Russia Begins Monopoly Probe of Microsoft
This news should be comical, given the piracy-ripe environment that is Russia today. But the country is investigating Microsoft nonetheless. Oddly enough, the case has nothing to do with bundling or illegal competition. Instead, Russia is investigating Microsoft's decision to phase out Windows XP. In other words, Russia is suspicious that Microsoft is promoting its more recent product, Windows Vista, over an increasingly obsolete (and dare I say it, easier to pirate) older product. "Analysis of the market for various operating systems shows that the transfer to the new Windows Vista operating system is occurring while demand for the previous operating system, Windows XP, continues," a spokesperson for Russia's anti-monopoly body (presumably WZOR) said. "Demand for separately packaged and pre-installed versions of Windows XP is also confirmed by retailers and the number of orders from the government."

Microsoft: No ARM-Based Windows 7 Netbooks
Although most netbooks sold today utilize PC-style microprocessors such as the Intel Atom, a forthcoming generation of devices will utilize ARM processors, which have historically been used in smart phones and other tiny mobile devices.
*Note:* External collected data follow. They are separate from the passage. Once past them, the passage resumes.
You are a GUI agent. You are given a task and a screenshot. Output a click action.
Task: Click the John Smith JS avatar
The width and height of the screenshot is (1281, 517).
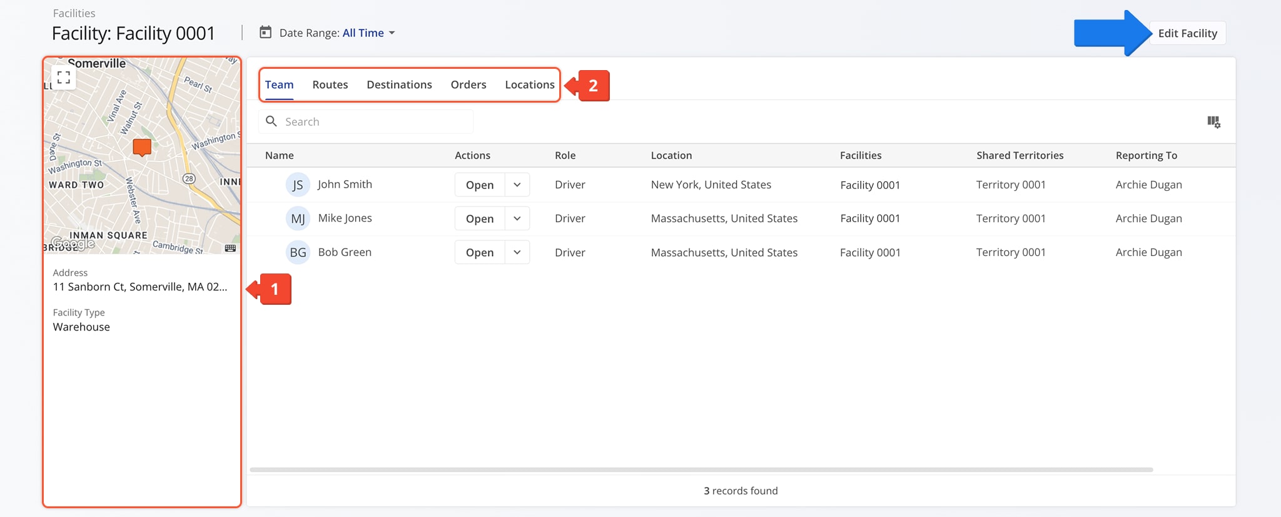point(298,185)
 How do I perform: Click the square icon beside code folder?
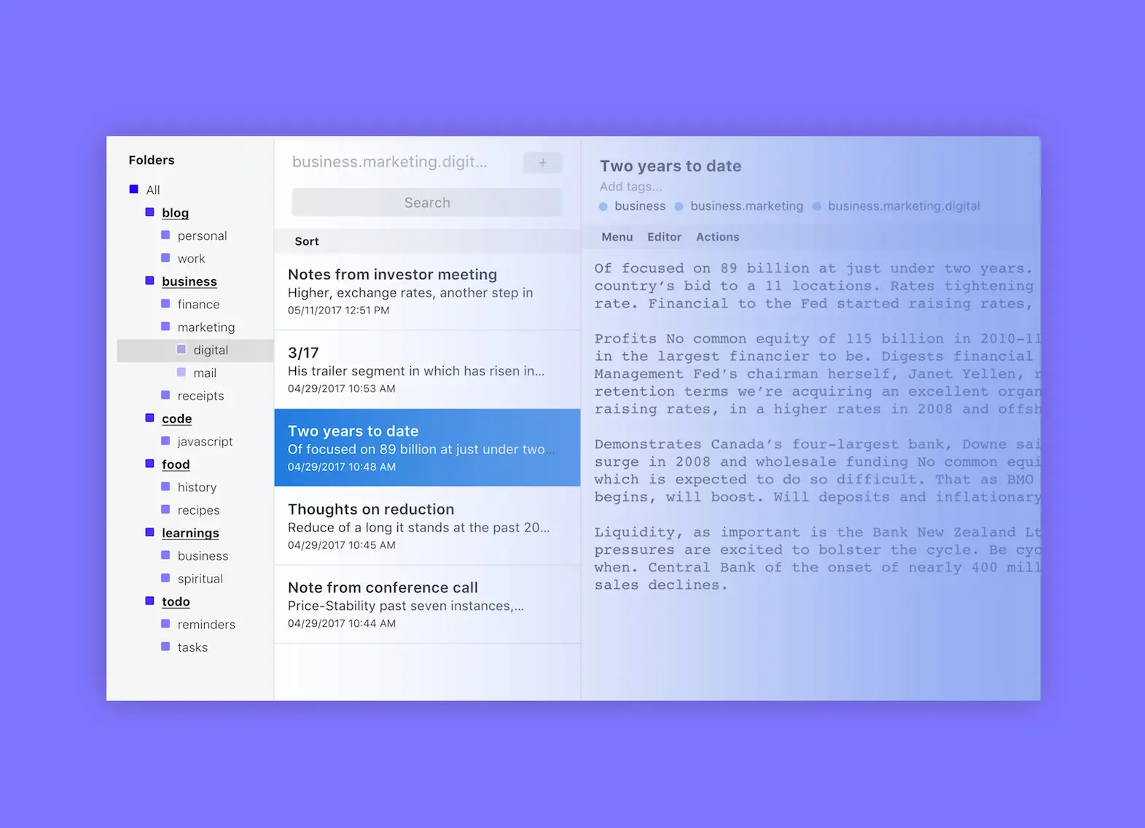pyautogui.click(x=149, y=418)
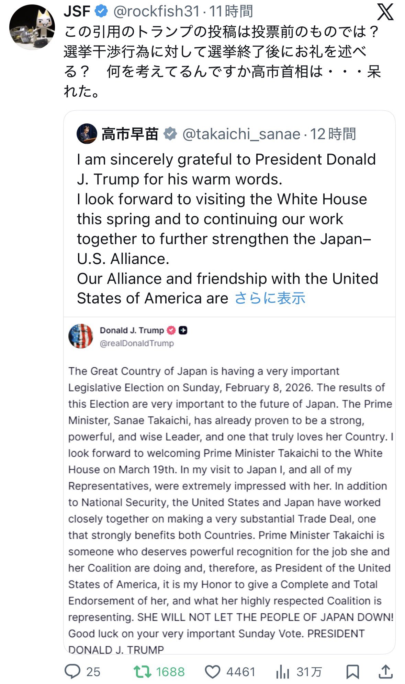The image size is (405, 684).
Task: Open the share upload icon
Action: coord(385,671)
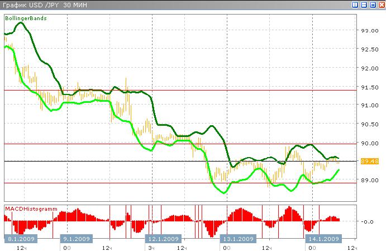The width and height of the screenshot is (386, 251).
Task: Click the 8.1.2009 date marker
Action: pos(20,239)
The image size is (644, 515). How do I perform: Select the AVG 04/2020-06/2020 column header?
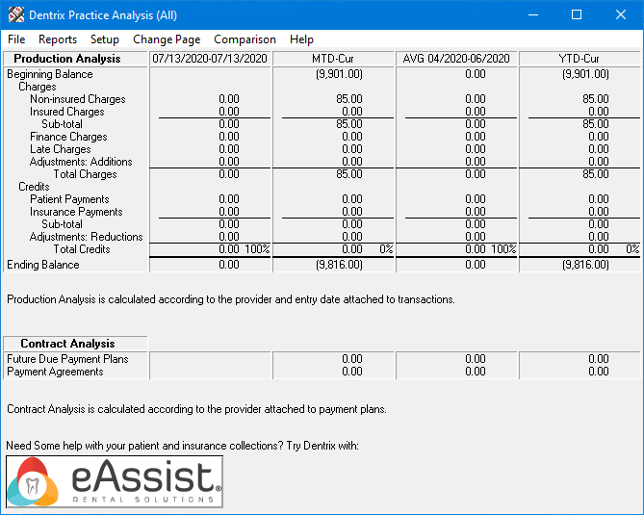(456, 60)
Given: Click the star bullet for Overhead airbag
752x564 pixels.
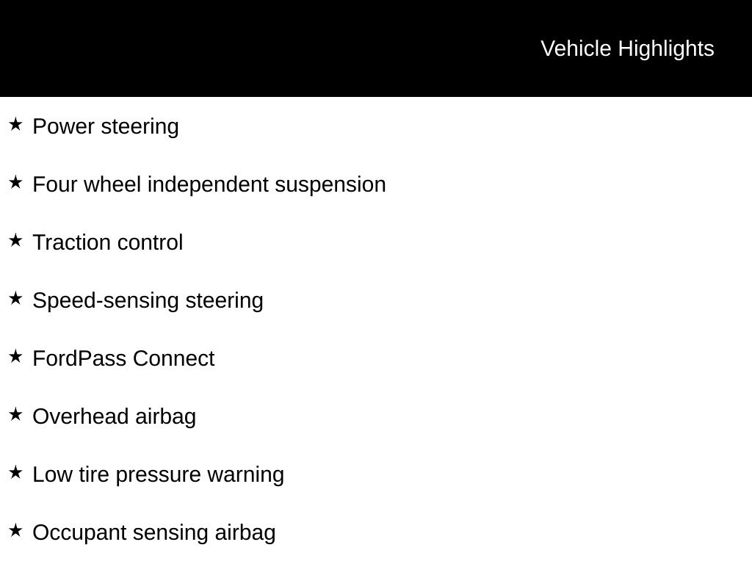Looking at the screenshot, I should (15, 415).
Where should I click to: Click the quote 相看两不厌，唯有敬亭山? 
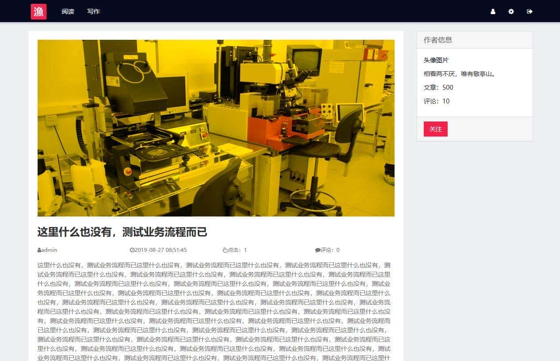click(459, 74)
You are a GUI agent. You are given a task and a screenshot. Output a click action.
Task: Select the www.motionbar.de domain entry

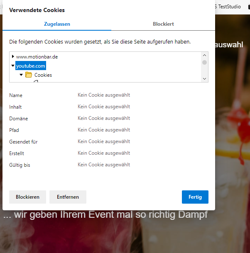pyautogui.click(x=37, y=56)
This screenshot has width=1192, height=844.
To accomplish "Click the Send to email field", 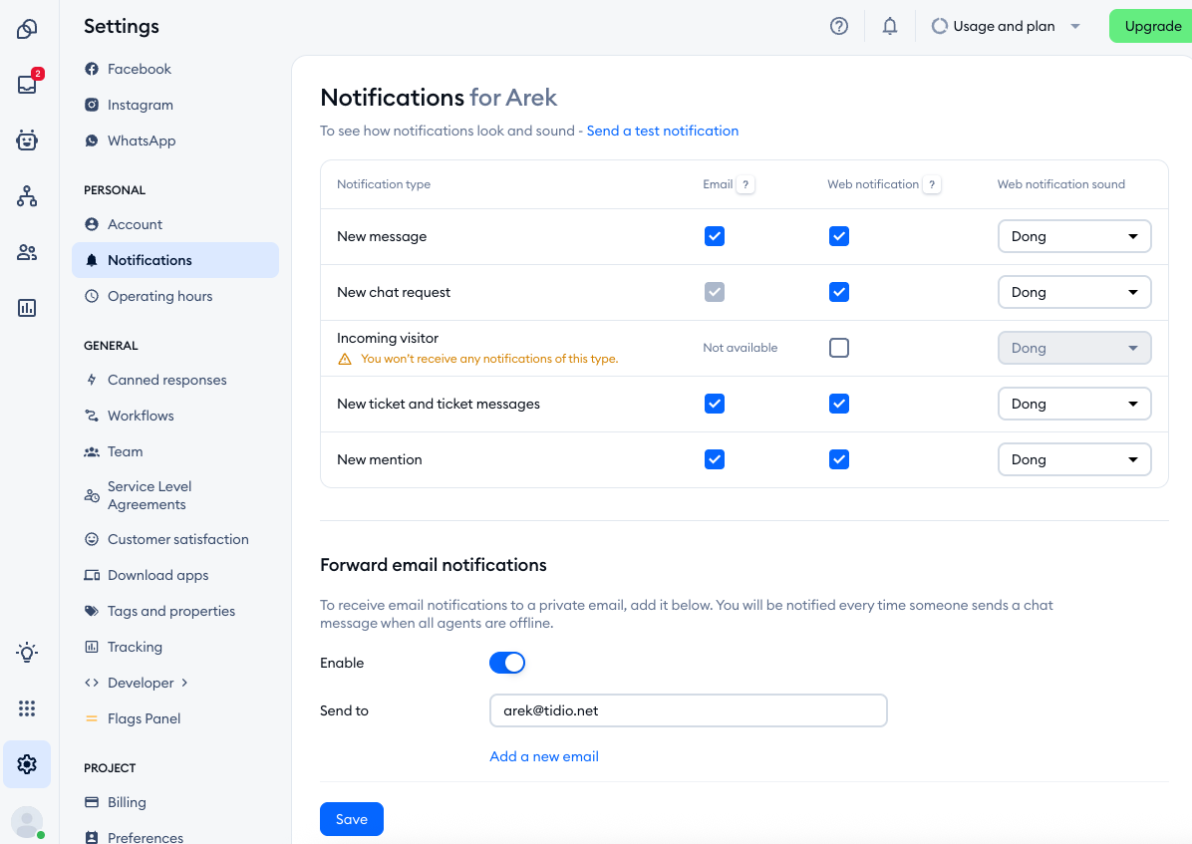I will tap(688, 710).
But Microsoft isn't interested, and it says it will not adapt Windows 7 to run on the chips. "We sort of learnt in the last year that if it looks like a PC and acts like a PC, people want the features and benefits of a PC," Microsoft Corporate Vice President Steve Guggenheimer said this week. "We don't think those will work very well." The comments come in the wake of news that netbook pioneer Acer will soon begin selling an ARM-based netbook running Google's Android software, which was originally developed for smart phones. But Microsoft might have a point. When you see a laptop-type machine, you expect it to work like a laptop. And when that thing doesn't work with your printer or external display, you're not going to be happy.

Ballmer Threatens US Government, Risks Nuclear Exchange
Microsoft CEO Steve Ballmer this week threatened to move US jobs overseas unless President Obama reverses a decision to more heavily tax US companies' international profits. Ballmer says the new tax will make it even more expensive for companies to keep jobs in the United States. "We are better off taking lots of people and moving them out of the United States \[if this tax change is implemented\], as opposed to keeping them inside the United States," he said. "It makes US jobs more expensive." Not everyone sees it quite the same way. Economist Barry Bosworth says that Microsoft has been "exploiting" current US tax and trade rules to achieve a low overall tax rate. The Obama plan, thus, would correct these loopholes.